Two days on Barbados allow you to thoroughly explore the island and its most famous sights—which include the UNESCO World Heritage-listed Bridgetown and Harrison’s Cave—while also getting out onto the island’s marine life-filled waters. Here’s how to spend 48 hours on the colorful island of Barbados.
Day 1: Explore the Island
Begin with a comprehensive tour of the island’s top sights by bus or minivan. Half-day and full-day tours typically take visitors to famous attractions such as Harrison's Cave, Hunte's Gardens, and St. Nicholas Abbey; some also include lunch and rum punches to get you into the island mood. Booking a private tour has the added appeal of allowing you to customize your itinerary.

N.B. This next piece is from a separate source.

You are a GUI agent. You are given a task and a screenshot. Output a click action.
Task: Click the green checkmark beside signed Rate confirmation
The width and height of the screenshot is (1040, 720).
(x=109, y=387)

If there’s time afterwards, delve deeper into Barbadian culinary culture with a visit to Mount Gay Visitor Centre or a chocolate factory—both offer samples as well as insight into production. Alternatively, you can take an in-depth look at the historic buildings of UNESCO-listed Bridgetown on a walking tour.
Cap off a great day in Barbados with a mini Caribbean carnival; dinner shows feature fire eaters, limbo dancers, and stilt-walkers. These evening packages typically include a barbecue dinner and open bar, as well as round-trip hotel transfers.
Day 2: Get Out Onto the Water
Begin your second day in Barbados by getting out onto the water. Most catamaran cruises take you along the west coast of Barbados and make two or three stops for diving and snorkeling, sometimes at a shipwreck—you can also rent your own private boat for a personalized experience. If you don’t want to get wet, glass-bottom boat tours offer a dry alternative and visit many of the same sites.
If you’re a fan of watersports, Barbados is the place for you. You can take a surfing lessons in Freight’s Bay—which typically include all-day surf board hire so you can continue after the lesson ends—or get propelled into the air on a jetblading adventure.
Conclude your visit to Barbados with a taste of the local nightlife, by visiting the bars and live music venues of St. Lawrence Gap.